= Beginning of Section =

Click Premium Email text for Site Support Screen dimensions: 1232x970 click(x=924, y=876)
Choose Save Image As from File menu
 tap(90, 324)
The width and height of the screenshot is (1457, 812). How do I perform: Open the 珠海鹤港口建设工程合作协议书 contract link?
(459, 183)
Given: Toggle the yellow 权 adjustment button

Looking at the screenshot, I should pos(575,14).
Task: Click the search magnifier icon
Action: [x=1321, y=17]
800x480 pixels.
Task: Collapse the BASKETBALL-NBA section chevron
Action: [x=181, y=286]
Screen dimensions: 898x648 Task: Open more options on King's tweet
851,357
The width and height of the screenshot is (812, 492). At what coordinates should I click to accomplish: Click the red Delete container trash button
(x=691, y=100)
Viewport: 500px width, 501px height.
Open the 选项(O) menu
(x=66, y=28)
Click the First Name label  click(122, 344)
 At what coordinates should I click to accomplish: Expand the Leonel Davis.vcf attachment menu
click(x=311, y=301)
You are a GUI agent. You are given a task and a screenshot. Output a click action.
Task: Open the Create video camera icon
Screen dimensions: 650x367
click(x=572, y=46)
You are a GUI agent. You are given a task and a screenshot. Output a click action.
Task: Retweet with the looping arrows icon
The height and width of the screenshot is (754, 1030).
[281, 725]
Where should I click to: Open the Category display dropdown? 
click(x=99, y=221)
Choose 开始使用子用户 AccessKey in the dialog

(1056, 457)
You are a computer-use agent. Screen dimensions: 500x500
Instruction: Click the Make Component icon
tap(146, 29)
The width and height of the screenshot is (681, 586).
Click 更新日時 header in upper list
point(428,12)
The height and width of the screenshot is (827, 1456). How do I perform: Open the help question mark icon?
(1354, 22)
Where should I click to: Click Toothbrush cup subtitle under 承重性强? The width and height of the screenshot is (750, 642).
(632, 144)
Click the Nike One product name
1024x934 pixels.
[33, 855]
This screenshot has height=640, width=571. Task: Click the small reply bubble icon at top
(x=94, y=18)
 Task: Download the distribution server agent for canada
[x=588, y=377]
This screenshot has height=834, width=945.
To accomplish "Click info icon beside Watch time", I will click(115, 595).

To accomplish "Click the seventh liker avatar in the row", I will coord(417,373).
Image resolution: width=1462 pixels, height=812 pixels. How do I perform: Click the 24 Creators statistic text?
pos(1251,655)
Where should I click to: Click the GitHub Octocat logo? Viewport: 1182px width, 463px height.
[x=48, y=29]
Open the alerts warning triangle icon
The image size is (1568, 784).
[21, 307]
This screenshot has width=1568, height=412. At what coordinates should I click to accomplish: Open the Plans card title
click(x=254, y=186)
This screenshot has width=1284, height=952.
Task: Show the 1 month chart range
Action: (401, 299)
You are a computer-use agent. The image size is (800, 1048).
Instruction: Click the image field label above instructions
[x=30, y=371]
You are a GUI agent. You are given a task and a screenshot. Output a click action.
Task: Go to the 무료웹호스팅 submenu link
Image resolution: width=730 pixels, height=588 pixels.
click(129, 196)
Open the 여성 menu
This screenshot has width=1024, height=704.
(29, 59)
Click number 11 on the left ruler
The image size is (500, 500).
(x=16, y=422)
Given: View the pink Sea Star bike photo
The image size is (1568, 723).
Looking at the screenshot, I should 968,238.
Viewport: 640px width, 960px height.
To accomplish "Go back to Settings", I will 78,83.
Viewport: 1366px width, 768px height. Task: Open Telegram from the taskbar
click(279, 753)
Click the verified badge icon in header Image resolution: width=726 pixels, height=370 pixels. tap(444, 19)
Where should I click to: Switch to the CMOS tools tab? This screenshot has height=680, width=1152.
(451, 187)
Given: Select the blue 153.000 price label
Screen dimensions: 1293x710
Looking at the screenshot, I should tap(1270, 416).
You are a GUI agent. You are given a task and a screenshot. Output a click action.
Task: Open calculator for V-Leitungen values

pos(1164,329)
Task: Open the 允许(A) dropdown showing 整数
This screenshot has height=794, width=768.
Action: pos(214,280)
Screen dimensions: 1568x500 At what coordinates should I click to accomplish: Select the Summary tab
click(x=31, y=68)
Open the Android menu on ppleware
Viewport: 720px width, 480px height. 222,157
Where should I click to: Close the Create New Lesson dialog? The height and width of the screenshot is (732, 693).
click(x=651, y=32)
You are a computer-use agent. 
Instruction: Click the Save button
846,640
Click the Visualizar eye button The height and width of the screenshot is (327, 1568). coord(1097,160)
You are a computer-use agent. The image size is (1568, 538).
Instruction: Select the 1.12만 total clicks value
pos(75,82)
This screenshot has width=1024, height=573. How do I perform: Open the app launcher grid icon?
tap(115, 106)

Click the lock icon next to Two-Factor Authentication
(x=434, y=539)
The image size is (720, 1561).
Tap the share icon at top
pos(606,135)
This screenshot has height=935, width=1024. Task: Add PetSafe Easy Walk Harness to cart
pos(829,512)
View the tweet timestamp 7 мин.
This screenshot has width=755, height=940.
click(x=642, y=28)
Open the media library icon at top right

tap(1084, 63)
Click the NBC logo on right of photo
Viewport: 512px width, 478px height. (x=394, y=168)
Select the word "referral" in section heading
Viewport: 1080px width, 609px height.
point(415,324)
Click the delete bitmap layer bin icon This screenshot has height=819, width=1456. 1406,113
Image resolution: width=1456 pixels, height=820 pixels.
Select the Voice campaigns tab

= End of Section =

> [Task details] In how many lines of the material above does the word "will" occur? Give the number and no other text.

> [Result of the task] 3